From the data below, copy out every line in which the word "icon" occurs.

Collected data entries
★ ★ ★ ★ ★ ★ ★

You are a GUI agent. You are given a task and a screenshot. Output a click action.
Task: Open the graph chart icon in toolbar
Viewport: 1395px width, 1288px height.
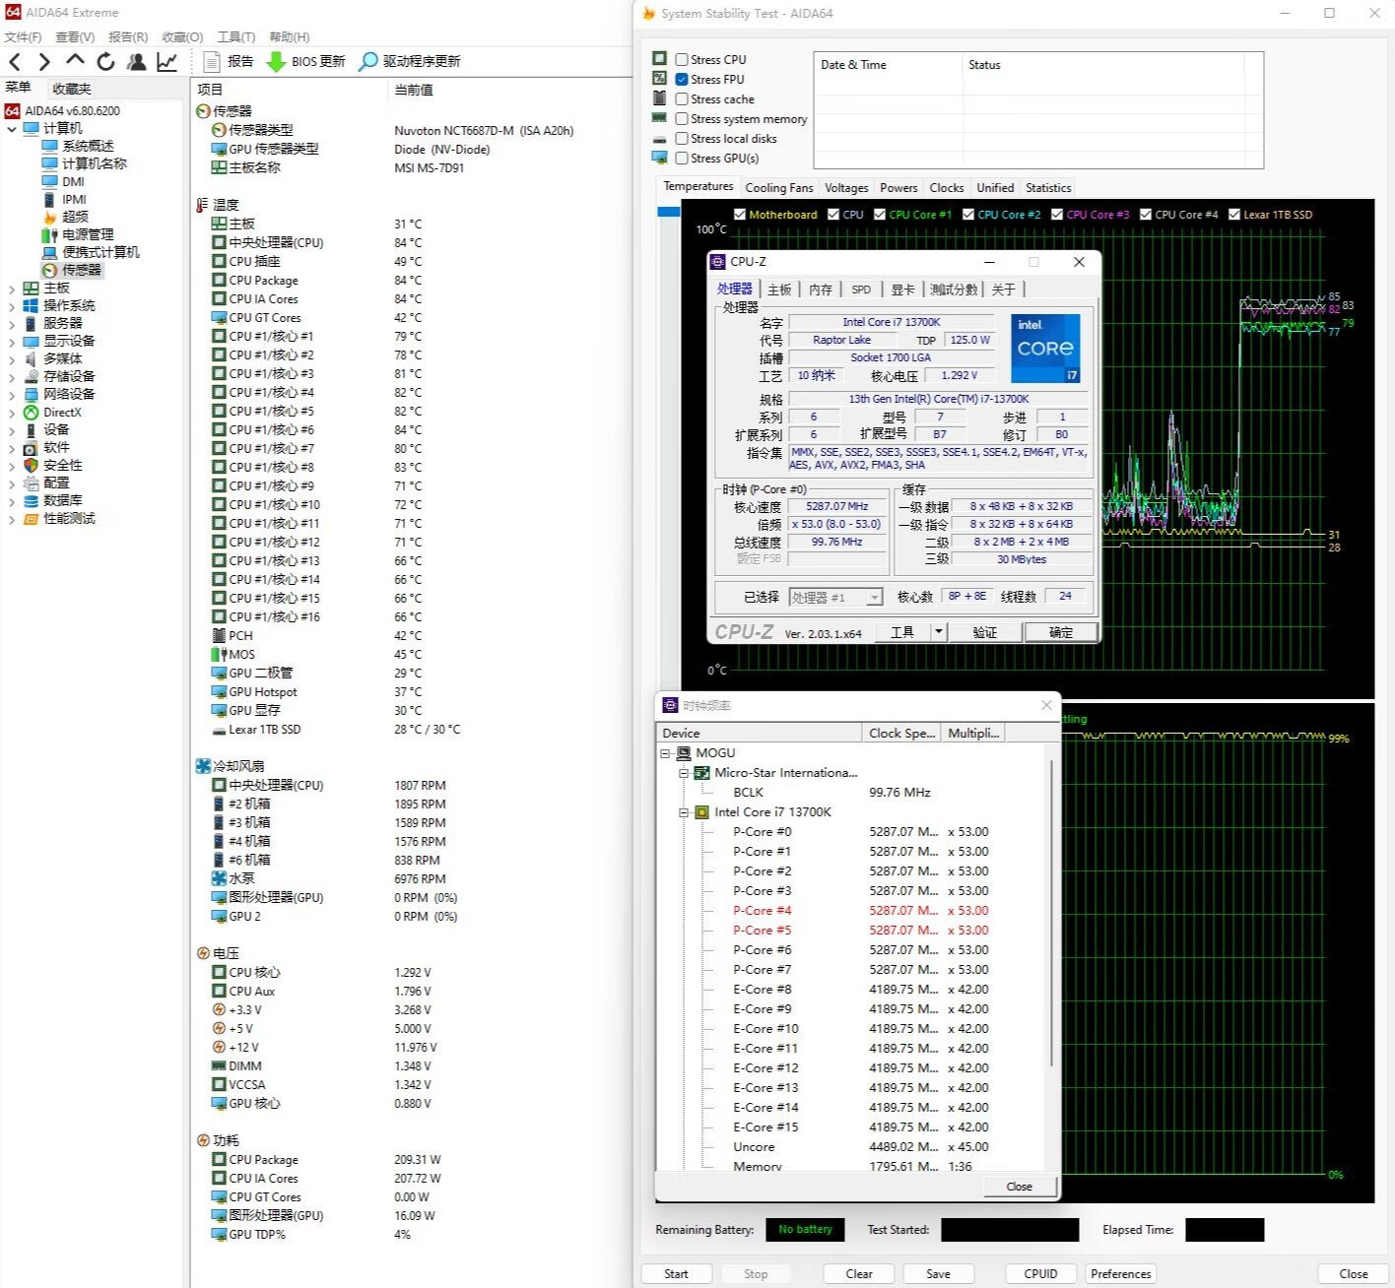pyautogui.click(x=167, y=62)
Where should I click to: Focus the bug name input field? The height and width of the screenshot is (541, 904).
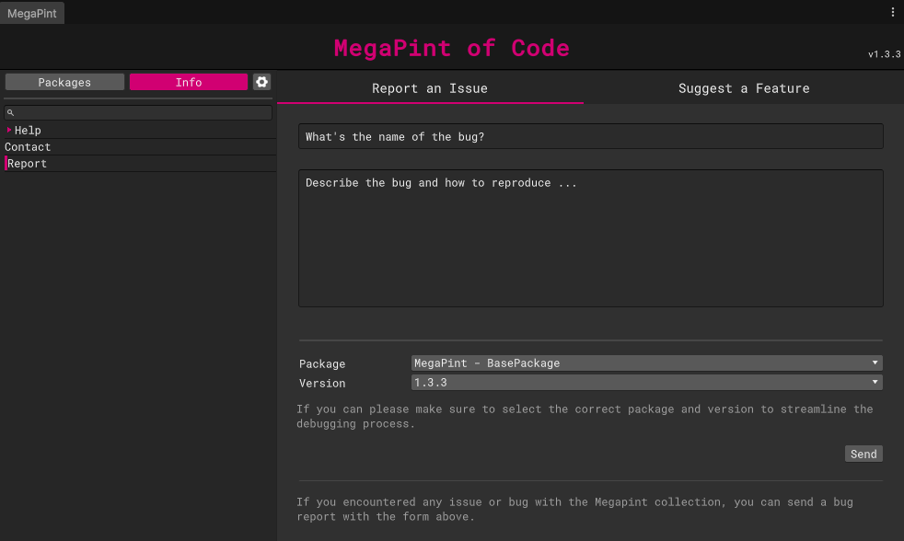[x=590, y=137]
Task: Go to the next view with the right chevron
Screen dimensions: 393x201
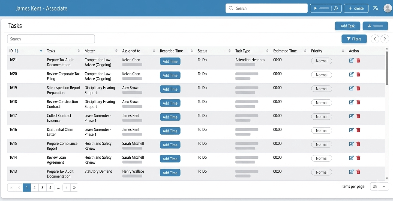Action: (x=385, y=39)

★ ★ ★ ★ ★ ★ ★

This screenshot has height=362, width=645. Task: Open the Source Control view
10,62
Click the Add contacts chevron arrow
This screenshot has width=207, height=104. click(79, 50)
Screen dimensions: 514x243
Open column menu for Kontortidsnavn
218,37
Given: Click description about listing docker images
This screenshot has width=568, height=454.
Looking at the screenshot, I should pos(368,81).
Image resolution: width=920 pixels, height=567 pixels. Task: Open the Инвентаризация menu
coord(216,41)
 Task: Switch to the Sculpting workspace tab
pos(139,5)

★ ★ ★ ★ ★ ★ ★

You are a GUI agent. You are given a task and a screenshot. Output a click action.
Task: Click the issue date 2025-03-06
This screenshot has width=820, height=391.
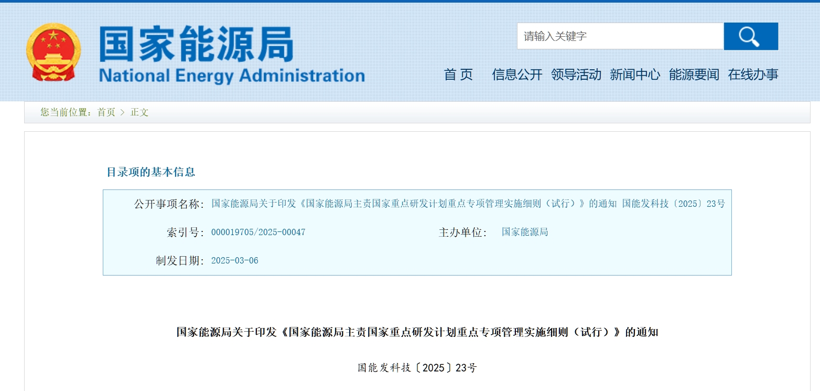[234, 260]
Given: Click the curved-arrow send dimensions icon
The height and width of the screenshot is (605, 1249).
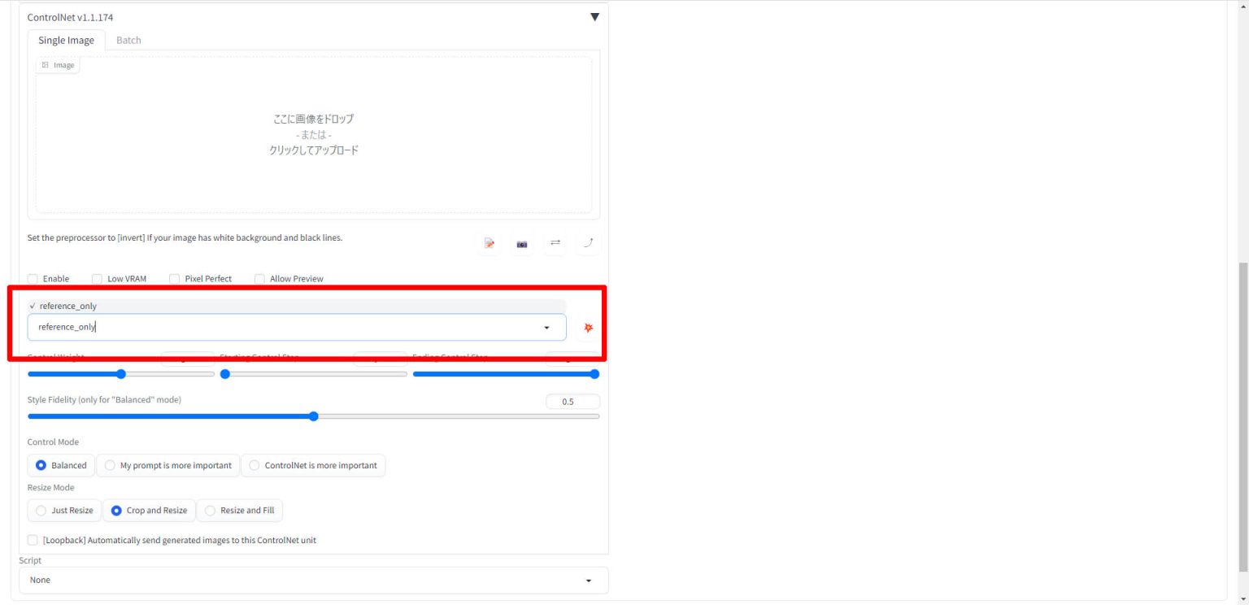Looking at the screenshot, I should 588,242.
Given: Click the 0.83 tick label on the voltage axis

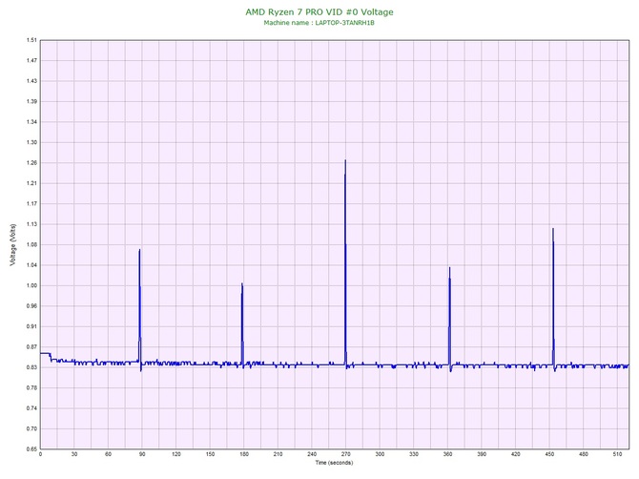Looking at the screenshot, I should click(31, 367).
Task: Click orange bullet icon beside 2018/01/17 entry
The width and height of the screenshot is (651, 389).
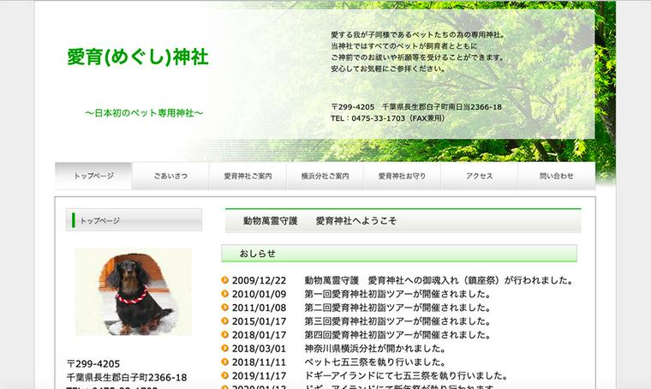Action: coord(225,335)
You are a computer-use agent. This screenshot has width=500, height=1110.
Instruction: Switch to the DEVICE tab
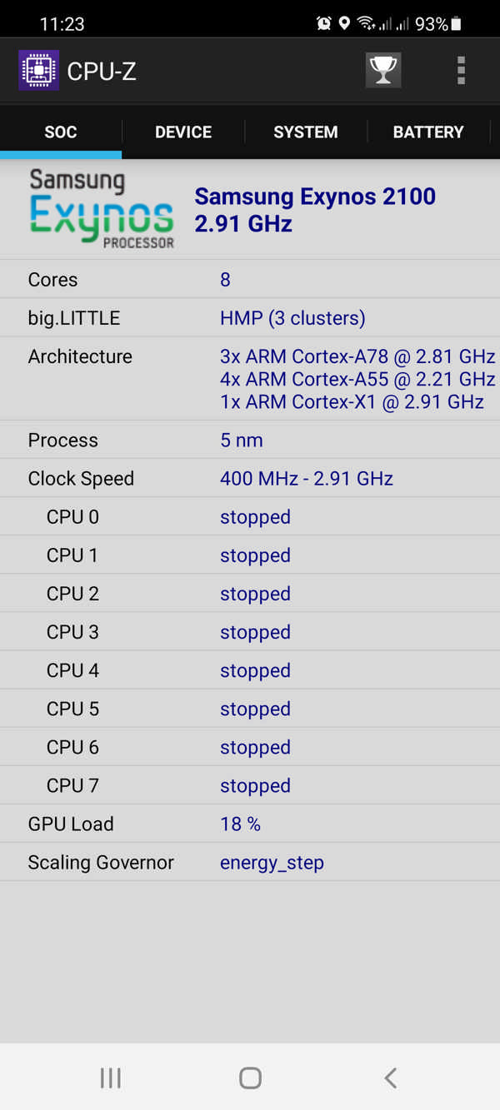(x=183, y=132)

★ ★ ★ ★ ★ ★ ★

■ Task solution
Task: Open the graph chart icon in toolbar
Given: Click the curved-arrow send dimensions icon
Task: Click orange bullet icon beside 2018/01/17 entry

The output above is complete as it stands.